What to produce => For this exercise, transcribe all of the records exactly as given.

Dataset entries
= Beginning of Section =
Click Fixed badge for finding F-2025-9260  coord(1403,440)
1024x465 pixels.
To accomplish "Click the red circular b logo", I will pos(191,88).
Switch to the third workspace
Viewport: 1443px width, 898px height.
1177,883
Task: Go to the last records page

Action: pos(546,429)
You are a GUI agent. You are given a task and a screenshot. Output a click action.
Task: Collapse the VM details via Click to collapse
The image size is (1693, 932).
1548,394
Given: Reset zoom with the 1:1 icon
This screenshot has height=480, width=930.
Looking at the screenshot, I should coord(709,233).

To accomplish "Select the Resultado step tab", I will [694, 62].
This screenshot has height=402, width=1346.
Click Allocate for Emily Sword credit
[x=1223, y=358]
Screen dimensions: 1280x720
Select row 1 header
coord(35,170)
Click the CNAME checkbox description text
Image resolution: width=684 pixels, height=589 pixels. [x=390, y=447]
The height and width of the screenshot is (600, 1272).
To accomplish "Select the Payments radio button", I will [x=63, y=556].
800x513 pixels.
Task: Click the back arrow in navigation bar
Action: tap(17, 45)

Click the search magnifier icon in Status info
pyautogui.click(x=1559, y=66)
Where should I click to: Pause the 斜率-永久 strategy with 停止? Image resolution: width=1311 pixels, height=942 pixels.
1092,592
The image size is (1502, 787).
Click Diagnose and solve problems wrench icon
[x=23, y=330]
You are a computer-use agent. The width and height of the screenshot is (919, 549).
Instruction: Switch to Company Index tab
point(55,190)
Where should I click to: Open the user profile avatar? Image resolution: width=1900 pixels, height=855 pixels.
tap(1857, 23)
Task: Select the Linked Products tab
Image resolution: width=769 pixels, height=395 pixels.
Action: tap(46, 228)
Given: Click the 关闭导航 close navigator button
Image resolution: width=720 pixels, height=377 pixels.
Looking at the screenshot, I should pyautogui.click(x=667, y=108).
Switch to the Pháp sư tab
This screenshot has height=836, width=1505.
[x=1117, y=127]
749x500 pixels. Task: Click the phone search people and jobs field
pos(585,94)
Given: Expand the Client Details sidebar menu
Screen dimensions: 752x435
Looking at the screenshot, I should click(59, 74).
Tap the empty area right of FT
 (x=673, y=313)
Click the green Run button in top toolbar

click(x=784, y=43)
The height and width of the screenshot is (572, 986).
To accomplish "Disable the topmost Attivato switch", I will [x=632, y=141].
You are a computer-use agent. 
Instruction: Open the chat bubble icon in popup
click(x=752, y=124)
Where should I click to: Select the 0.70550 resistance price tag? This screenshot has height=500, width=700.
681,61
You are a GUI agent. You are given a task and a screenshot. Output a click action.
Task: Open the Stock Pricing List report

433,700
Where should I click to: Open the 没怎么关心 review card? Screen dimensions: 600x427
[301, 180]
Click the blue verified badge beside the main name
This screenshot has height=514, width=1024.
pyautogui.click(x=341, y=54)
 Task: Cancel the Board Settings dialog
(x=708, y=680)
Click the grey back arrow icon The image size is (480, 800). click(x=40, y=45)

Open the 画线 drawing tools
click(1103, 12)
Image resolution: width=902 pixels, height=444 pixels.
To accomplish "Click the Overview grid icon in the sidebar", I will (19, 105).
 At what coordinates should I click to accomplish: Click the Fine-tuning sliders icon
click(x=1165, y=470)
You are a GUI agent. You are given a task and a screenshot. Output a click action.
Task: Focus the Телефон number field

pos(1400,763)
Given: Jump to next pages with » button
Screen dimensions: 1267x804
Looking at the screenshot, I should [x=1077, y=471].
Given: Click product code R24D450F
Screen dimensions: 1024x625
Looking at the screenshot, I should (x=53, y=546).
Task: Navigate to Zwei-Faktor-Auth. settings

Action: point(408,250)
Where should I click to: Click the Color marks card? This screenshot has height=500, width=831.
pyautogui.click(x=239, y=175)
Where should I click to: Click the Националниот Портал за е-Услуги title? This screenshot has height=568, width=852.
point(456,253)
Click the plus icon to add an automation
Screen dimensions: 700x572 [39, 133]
= End of Section =
Written reply =>
Click Fixed badge for finding F-2025-9260  coord(1403,440)
1024x465 pixels.
To accomplish "Click the red circular b logo", I will pos(191,88).
Switch to the third workspace
Viewport: 1443px width, 898px height.
1177,883
Task: Go to the last records page

Action: pos(546,429)
You are a GUI agent. You are given a task and a screenshot. Output a click action.
Task: Collapse the VM details via Click to collapse
The image size is (1693, 932).
1548,394
Given: Reset zoom with the 1:1 icon
This screenshot has height=480, width=930.
Looking at the screenshot, I should coord(709,233).

To accomplish "Select the Resultado step tab", I will [694, 62].
This screenshot has height=402, width=1346.
Click Allocate for Emily Sword credit
[x=1223, y=358]
Screen dimensions: 1280x720
Select row 1 header
coord(35,170)
Click the CNAME checkbox description text
Image resolution: width=684 pixels, height=589 pixels. [x=390, y=447]
The height and width of the screenshot is (600, 1272).
To accomplish "Select the Payments radio button", I will [x=63, y=556].
800x513 pixels.
Task: Click the back arrow in navigation bar
Action: tap(17, 45)

Click the search magnifier icon in Status info
pyautogui.click(x=1559, y=66)
Where should I click to: Pause the 斜率-永久 strategy with 停止? Image resolution: width=1311 pixels, height=942 pixels.
1092,592
The image size is (1502, 787).
Click Diagnose and solve problems wrench icon
[x=23, y=330]
You are a computer-use agent. The width and height of the screenshot is (919, 549).
Instruction: Switch to Company Index tab
point(55,190)
Where should I click to: Open the user profile avatar? Image resolution: width=1900 pixels, height=855 pixels.
tap(1857, 23)
Task: Select the Linked Products tab
Image resolution: width=769 pixels, height=395 pixels.
Action: tap(46, 228)
Given: Click the 关闭导航 close navigator button
Image resolution: width=720 pixels, height=377 pixels.
Looking at the screenshot, I should pyautogui.click(x=667, y=108).
Switch to the Pháp sư tab
This screenshot has height=836, width=1505.
[x=1117, y=127]
749x500 pixels. Task: Click the phone search people and jobs field
pos(585,94)
Given: Expand the Client Details sidebar menu
Screen dimensions: 752x435
Looking at the screenshot, I should click(59, 74).
Tap the empty area right of FT
 (x=673, y=313)
Click the green Run button in top toolbar

click(x=784, y=43)
The height and width of the screenshot is (572, 986).
To accomplish "Disable the topmost Attivato switch", I will [x=632, y=141].
You are a computer-use agent. 
Instruction: Open the chat bubble icon in popup
click(x=752, y=124)
Where should I click to: Select the 0.70550 resistance price tag? This screenshot has height=500, width=700.
681,61
You are a GUI agent. You are given a task and a screenshot. Output a click action.
Task: Open the Stock Pricing List report

433,700
Where should I click to: Open the 没怎么关心 review card? Screen dimensions: 600x427
[301, 180]
Click the blue verified badge beside the main name
This screenshot has height=514, width=1024.
pyautogui.click(x=341, y=54)
 Task: Cancel the Board Settings dialog
(x=708, y=680)
Click the grey back arrow icon The image size is (480, 800). click(x=40, y=45)

Open the 画线 drawing tools
click(1103, 12)
Image resolution: width=902 pixels, height=444 pixels.
To accomplish "Click the Overview grid icon in the sidebar", I will (19, 105).
 At what coordinates should I click to accomplish: Click the Fine-tuning sliders icon
click(x=1165, y=470)
You are a GUI agent. You are given a task and a screenshot. Output a click action.
Task: Focus the Телефон number field

pos(1400,763)
Given: Jump to next pages with » button
Screen dimensions: 1267x804
Looking at the screenshot, I should [x=1077, y=471].
Given: Click product code R24D450F
Screen dimensions: 1024x625
Looking at the screenshot, I should (x=53, y=546).
Task: Navigate to Zwei-Faktor-Auth. settings

Action: point(408,250)
Where should I click to: Click the Color marks card? This screenshot has height=500, width=831.
pyautogui.click(x=239, y=175)
Where should I click to: Click the Националниот Портал за е-Услуги title? This screenshot has height=568, width=852.
point(456,253)
Click the plus icon to add an automation
Screen dimensions: 700x572 [39, 133]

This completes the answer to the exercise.